I believe in the power of reading to take me to distant worlds, to surprising discoveries, to beautiful thoughts and to timeless understandings. I believe in the infinite wealth I feel when I walk into the public library. A sleepless night can turn into an enlightening journey if I have a good book by my bed.

What do I do with my passion for books? I cannot thank all those who coaxed and inspired me to read, but I can pass along the lifelong love of reading. I instilled the love of books in my 3 daughters by sharing picture books, fairy tales and classics like “Little House on the Prairie” and “Harry Potter”.
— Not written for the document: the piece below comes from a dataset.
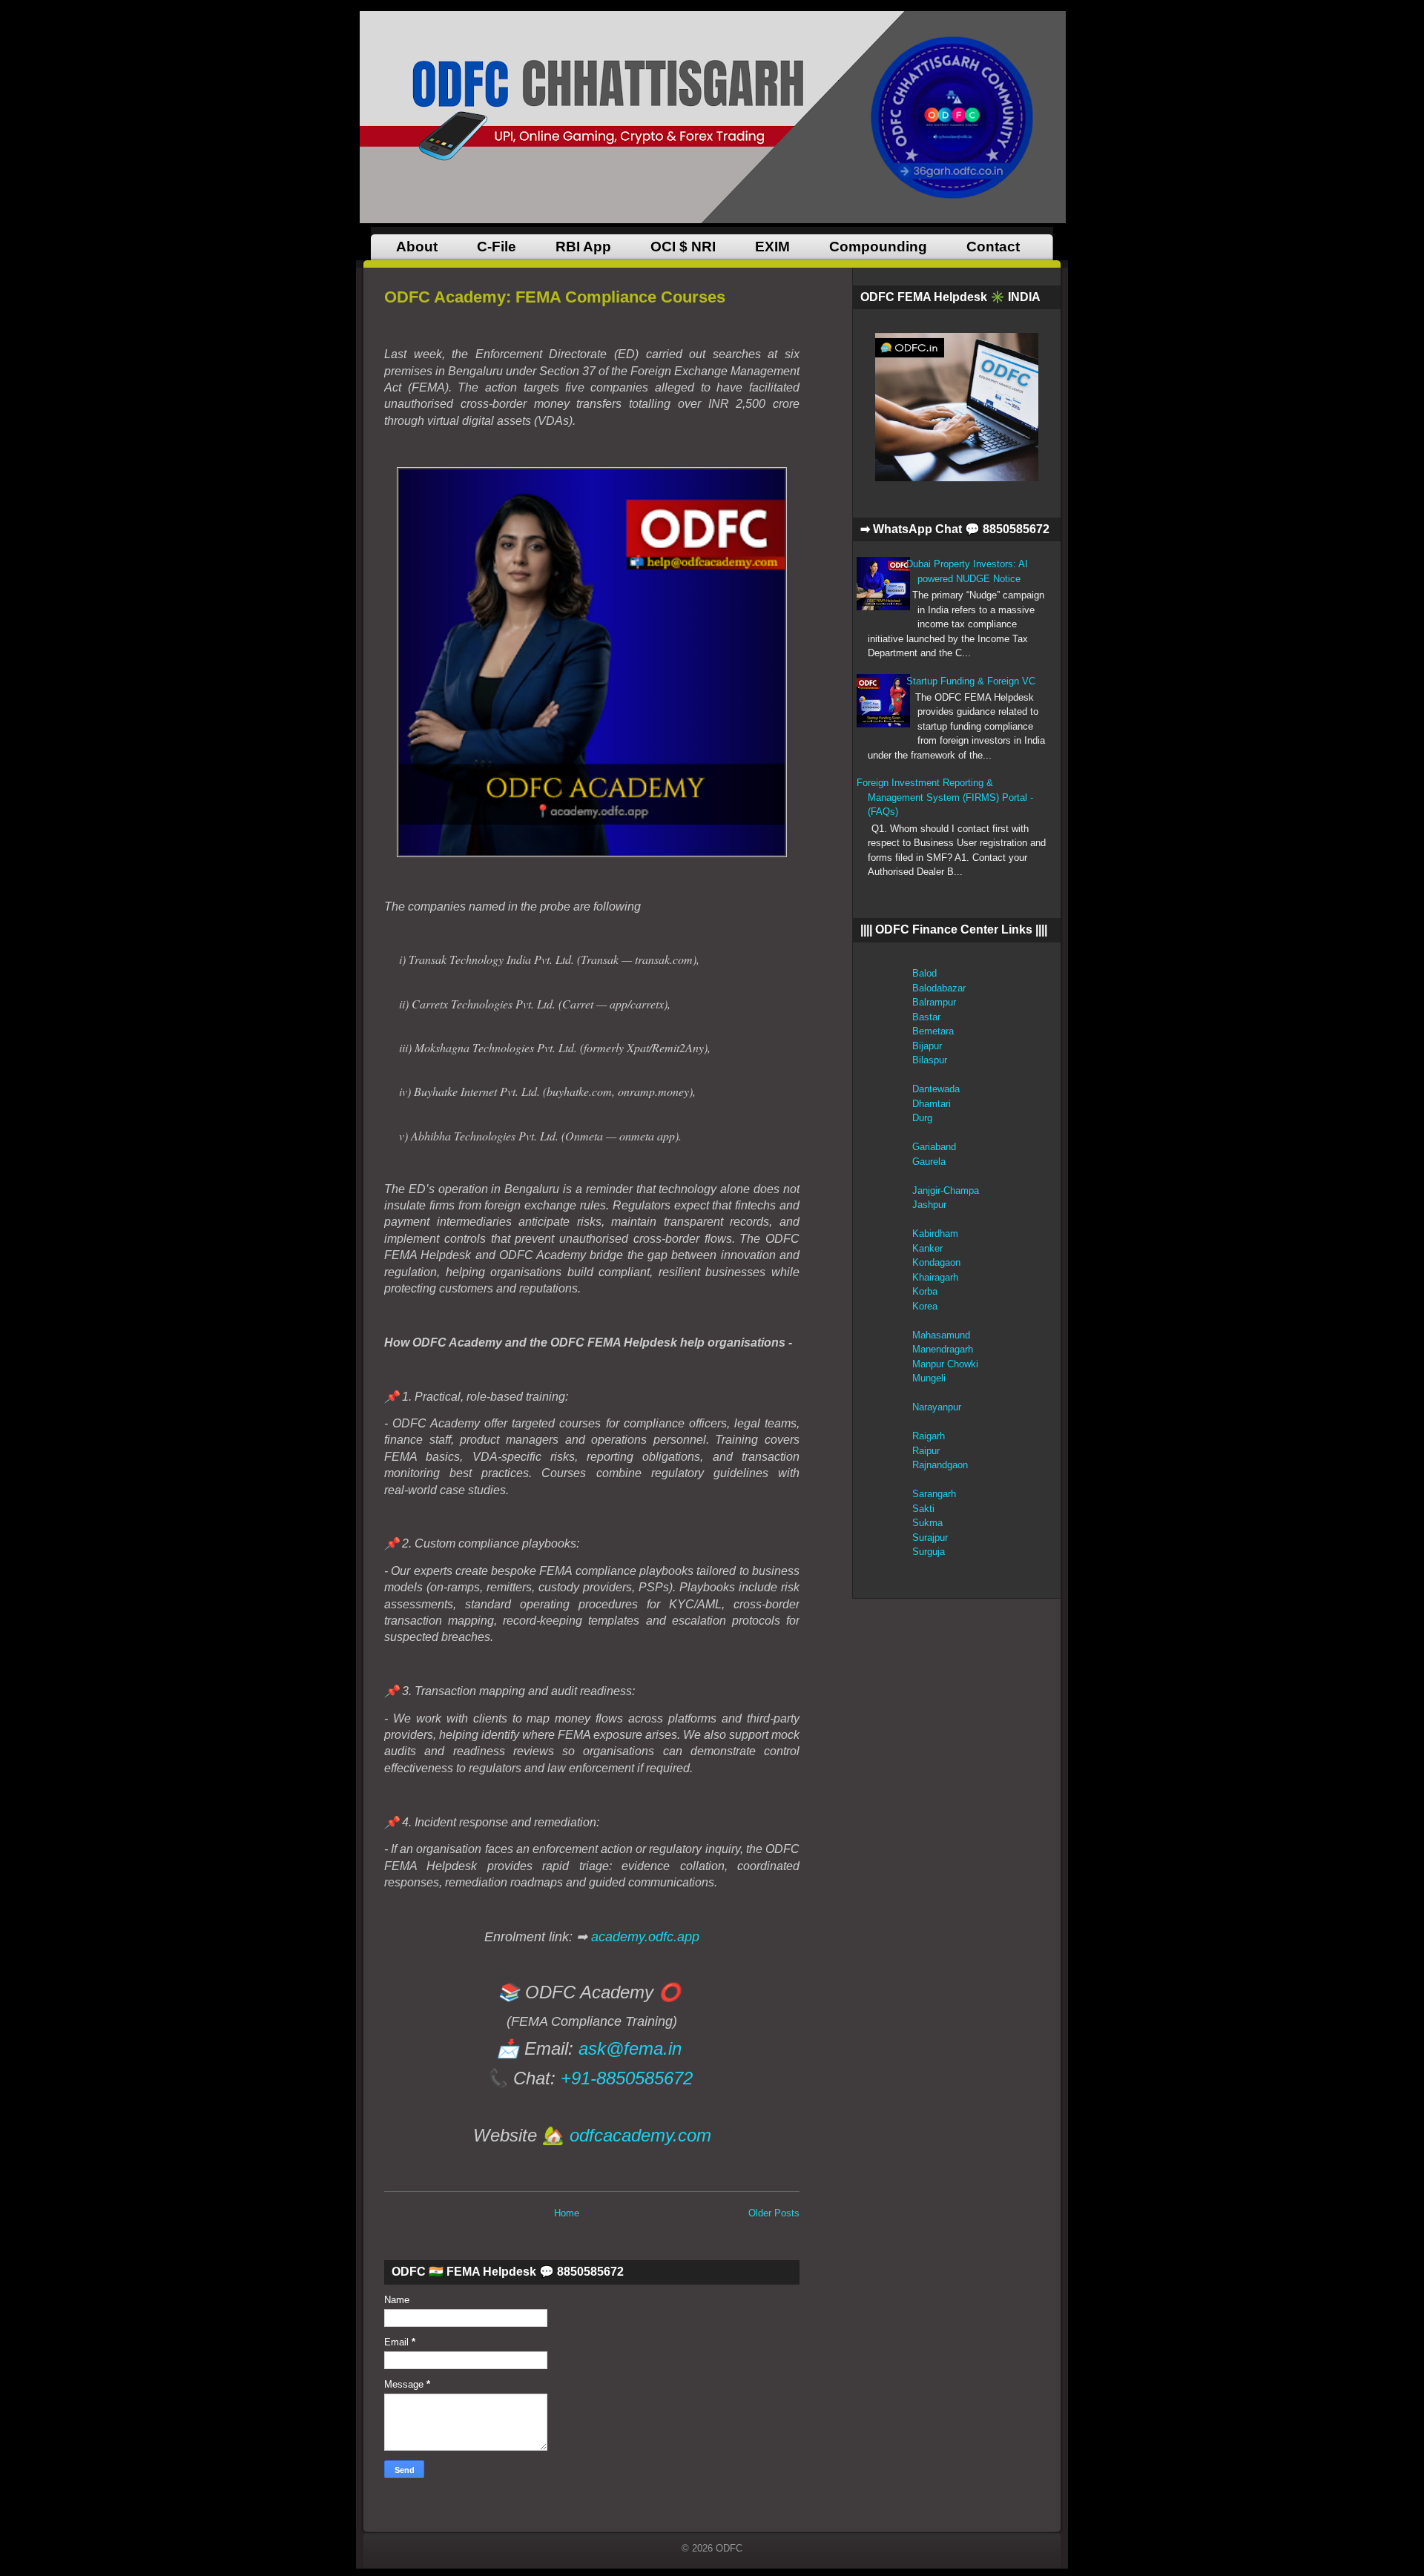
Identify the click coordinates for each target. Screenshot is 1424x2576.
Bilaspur (929, 1060)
When my daughters grew up, I looked for a new reading outlet, and a teacher recruited me for the Augustine Project which trains volunteer tutors to work intensively, one-on-one, with low income, academically at-risk children. Each year I am assigned a child who has fallen so far behind in basic reading skills that each school day is a struggle and every book is a reminder of failure. It is not the child’s fault that she lives in a world of frequent relocations, family disruption, illiterate adults, economic uncertainty and constant television bombardment. Without consistent adult support, the child in second grade is already frustrated and hopeless at school. Classroom teachers are overwhelmed, and private paid tutors are not an option.

I tell the child that I am on her side and that I will not give up on her. We work hard using a systematic, multi-sensory phonics program to identify and fill the gaps in her knowledge and to reassure her that she can succeed beyond her wildest dreams . After a successful lesson of short vowel sounds or compound words, my reward is her smile when she really gets it and when the confusing jumble of letters has become her powerful tool to interpret the world. Watching her face as she conquers a simple picture book, then a chapter book, makes me feel blessed and complete. I hope my student feels the same excitement! The journey to literacy can be slow and frustrating, but competency in reading gives her hope for a brighter future. I believe helping her discover the gift of reading makes our world more productive, one child at a time.

If you have never struggled with learning to read, try to imagine a hostile world of indecipherable symbols which makes you feel ignorant, abandoned and hopeless. You sit in the back row of the class, invisible and terrified of another failure. A stranger, well trained in phonics and supported by the Augustine Project, comes into your world and starts teaching you, patiently and purposefully, to master letters, sounds, syllables and words. The volunteer tutor is giving you the gift of a future in a fast-paced, sophisticated world, if you are willing to work hard and close the gaps. As the mother of one of our students told me, “You have no idea of the lives you have touched.”

I believe in passing on the joy and power of reading, changing lives and opening doors.